The molecular evolution of acquired resistance to targeted EGFR blockade in colorectal cancers
Luis A. Diaz Jr,1, 2 Richard T. Williams,3 Jian Wu,1, 4 Isaac Kinde,1 J. Randolph Hecht,5 Jordan Berlin,6 Benjamin Allen,7 Ivana Bozic,7 Johannes G. Reiter,7, 8 Martin A. Nowak,7 Kenneth W. Kinzler,1 Kelly S. Oliner3 & Bert Vogelstein1
Colorectal tumours that are wild type for KRAS are often sensitive to EGFR blockade, but almost always develop resistance within several months of initiating therapy1, 2. The mechanisms underlying this acquired resistance to anti-EGFR antibodies are largely unknown. This situation is in marked contrast to that of small-molecule targeted agents, such as inhibitors of ABL, EGFR, BRAF and MEK, in which mutations in the genes encoding the protein targets render the tumours resistant to the effects of the drugs3, 4, 5, 6. The simplest hypothesis to account for the development of resistance to EGFR blockade is that rare cells with KRAS mutations pre-exist at low levels in tumours with ostensibly wild-type KRAS genes. Although this hypothesis would seem readily testable, there is no evidence in pre-clinical models to support it, nor is there data from patients. To test this hypothesis, we determined whether mutant KRAS DNA could be detected in the circulation of 28 patients receiving monotherapy with panitumumab, a therapeutic anti-EGFR antibody. We found that 9 out of 24 (38%) patients whose tumours were initially KRAS wild type developed detectable mutations in KRAS in their sera, three of which developed multiple different KRAS mutations. The appearance of these mutations was very consistent, generally occurring between 5 and 6?months following treatment.

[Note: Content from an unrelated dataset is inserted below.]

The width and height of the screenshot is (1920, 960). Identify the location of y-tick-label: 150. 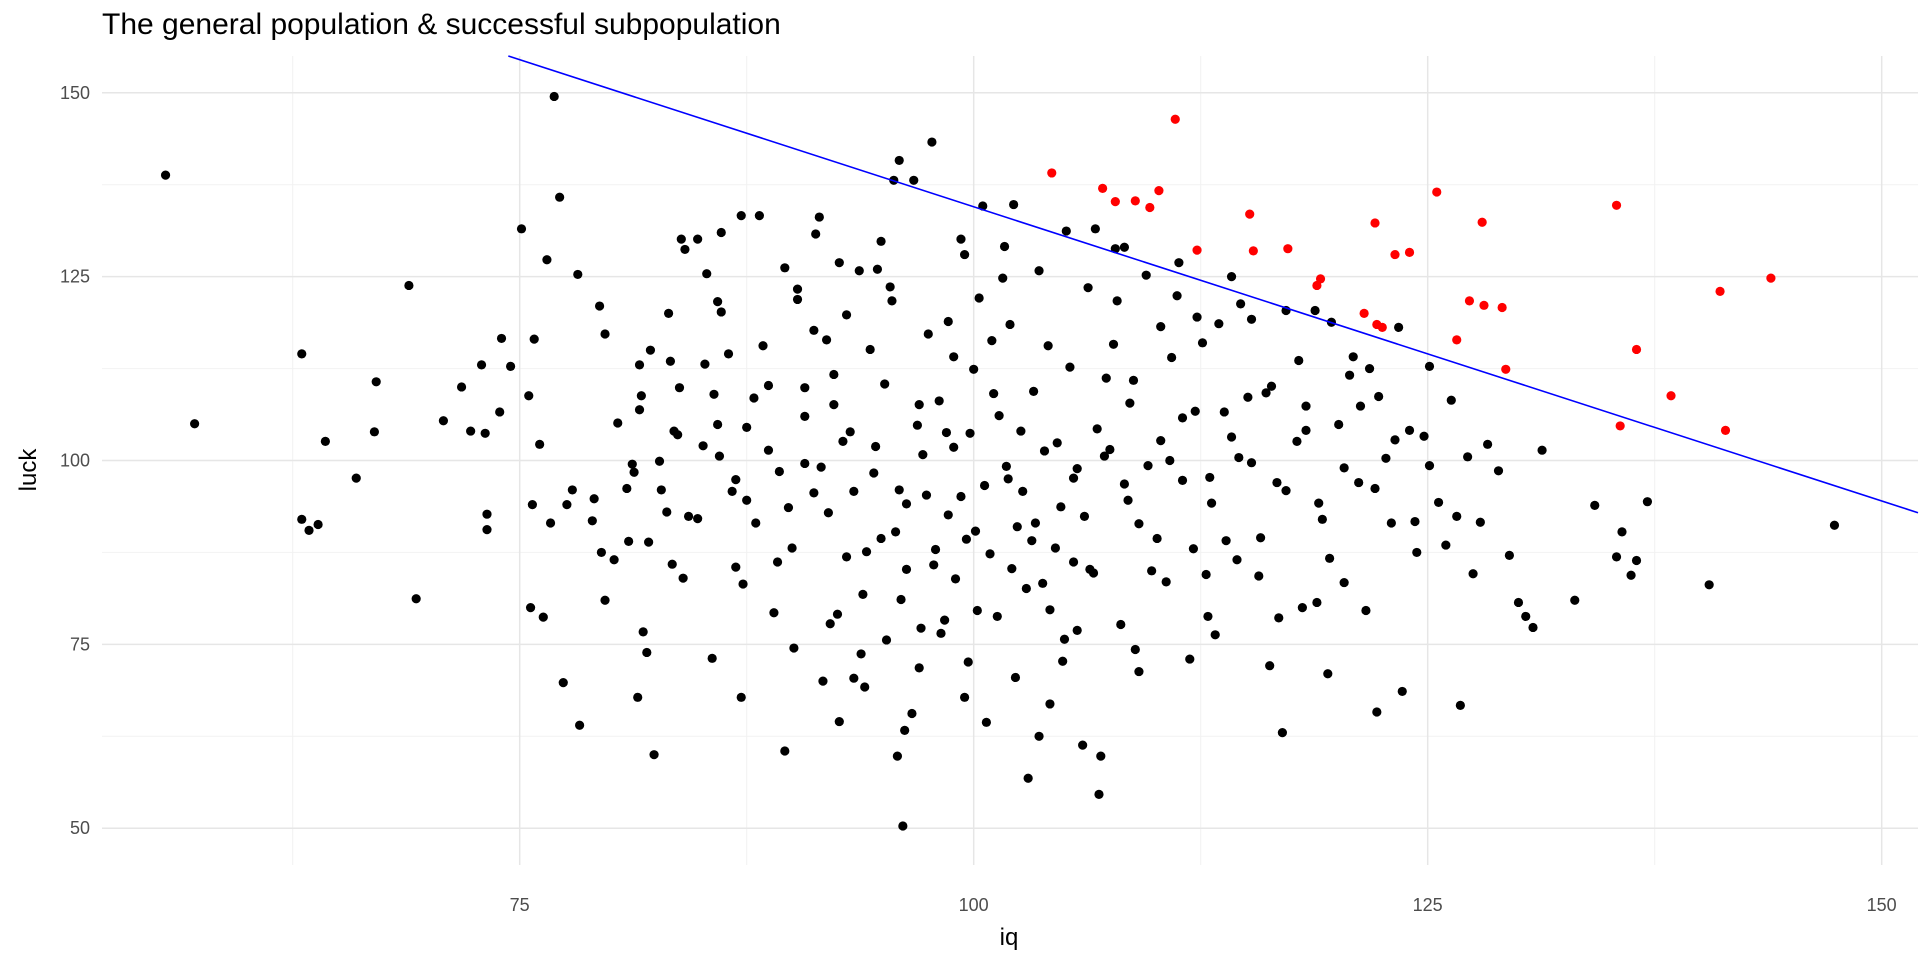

Mathematical modelling indicated that the mutations were present in expanded subclones before the initiation of panitumumab treatment. These results suggest that the emergence of KRAS mutations is a mediator of acquired resistance to EGFR blockade and that these mutations can be detected in a non-invasive manner. They explain why solid tumours develop resistance to targeted therapies in a highly reproducible fashion.